According to the federal Adoption and Safe Family Act of 1997, Ronnie's case should have been resolved by now. The law was designed, in part, to limit the time children spend in the limbo of foster care.

The general rule is that after a child has spent 15 of the last 22 months in foster care, his parents' rights should be terminated.

Ronnie has been with his foster family for 35 months. The Whites are seeking permanent legal custodianship rather than adoption, because they don't want to cut off all contact with the birth family.

"We would never keep Ronnie from them," Gary White said. "That would hurt Ronnie."

The harder she fights for him, Pat said, the more she worries that she will lose him.

 

Hope at a court hearing

On Dec. 19, the Whites arrived at Family Court at 9:30 a.m., unsure whether they would be allowed to attend Ronnie's custody hearing. They stood anxiously in the waiting room among grandaunts and teenage mothers, restless toddlers and crying babies. It was impossible not to overhear some of the cell-phone conversations, scraps of anger and loss, talk of guns and hunger.

Half an hour later, they were led into the courtroom, which is closed to the public. They had no idea what to expect.

Pat listened, astonished, as the city solicitor, speaking on behalf of DHS and the foster-care agency, recommended that Ronnie remain with the Whites permanently.

She bit her lip, determined to stay silent, to not jinx it.

The judge asked why DHS had changed its recommendation, the Whites said, and was told that Ronnie's birth parents were in a more difficult position now. Their oldest son was having emotional problems, and they had recently learned that their 3-year-old son was also autistic.

According to an internal DHS memo, adoption wasn't appropriate either, because the parents had complied with all training requirements and the boy's bond with them was strong.

"In this difficult situation," the memo said, "permanent legal custody seems to be the right and fair decision."

Ronnie's mother agreed to let Ronnie live with the Whites. His father, however, is contesting the decision.
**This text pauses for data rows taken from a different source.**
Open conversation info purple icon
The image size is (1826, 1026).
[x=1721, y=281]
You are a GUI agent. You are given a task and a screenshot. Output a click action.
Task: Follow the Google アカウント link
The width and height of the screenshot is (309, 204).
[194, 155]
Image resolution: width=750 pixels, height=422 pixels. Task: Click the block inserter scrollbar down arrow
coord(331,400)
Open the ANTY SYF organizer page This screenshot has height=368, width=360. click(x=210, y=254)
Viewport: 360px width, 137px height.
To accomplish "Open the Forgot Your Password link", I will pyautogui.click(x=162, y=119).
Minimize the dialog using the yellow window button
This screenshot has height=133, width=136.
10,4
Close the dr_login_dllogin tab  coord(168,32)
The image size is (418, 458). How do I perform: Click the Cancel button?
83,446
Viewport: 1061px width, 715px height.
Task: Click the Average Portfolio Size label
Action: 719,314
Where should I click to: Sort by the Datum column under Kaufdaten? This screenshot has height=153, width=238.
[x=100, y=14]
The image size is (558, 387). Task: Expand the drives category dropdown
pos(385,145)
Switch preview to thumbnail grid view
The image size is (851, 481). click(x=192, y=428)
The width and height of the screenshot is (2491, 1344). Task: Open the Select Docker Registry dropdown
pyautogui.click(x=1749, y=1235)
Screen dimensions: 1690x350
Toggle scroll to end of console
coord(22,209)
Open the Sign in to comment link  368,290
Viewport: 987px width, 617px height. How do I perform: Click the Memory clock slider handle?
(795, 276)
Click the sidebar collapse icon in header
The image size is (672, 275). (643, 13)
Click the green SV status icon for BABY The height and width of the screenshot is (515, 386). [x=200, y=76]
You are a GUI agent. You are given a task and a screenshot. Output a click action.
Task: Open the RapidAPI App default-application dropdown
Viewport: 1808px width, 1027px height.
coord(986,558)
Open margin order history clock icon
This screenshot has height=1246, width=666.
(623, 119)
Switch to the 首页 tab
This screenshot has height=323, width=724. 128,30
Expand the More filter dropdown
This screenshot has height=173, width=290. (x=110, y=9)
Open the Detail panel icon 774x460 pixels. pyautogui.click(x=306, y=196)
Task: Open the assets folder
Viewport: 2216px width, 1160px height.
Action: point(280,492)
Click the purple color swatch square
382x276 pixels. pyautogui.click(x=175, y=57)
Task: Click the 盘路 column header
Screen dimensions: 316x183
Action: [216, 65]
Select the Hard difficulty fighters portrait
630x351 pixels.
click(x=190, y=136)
The next hearing is scheduled for May.

"I feel so sorry for his parents," Pat White said. "But their disabilities are never going to change. And neither will Ronnie's needs. He's a complicated kid."

This month, worried over losing custody to Ronnie's father, the Whites thought about hiring a lawyer. Then the foster agency called.

"I thought it was a new caseworker," Pat said. But no. The woman said she was "the permanency worker."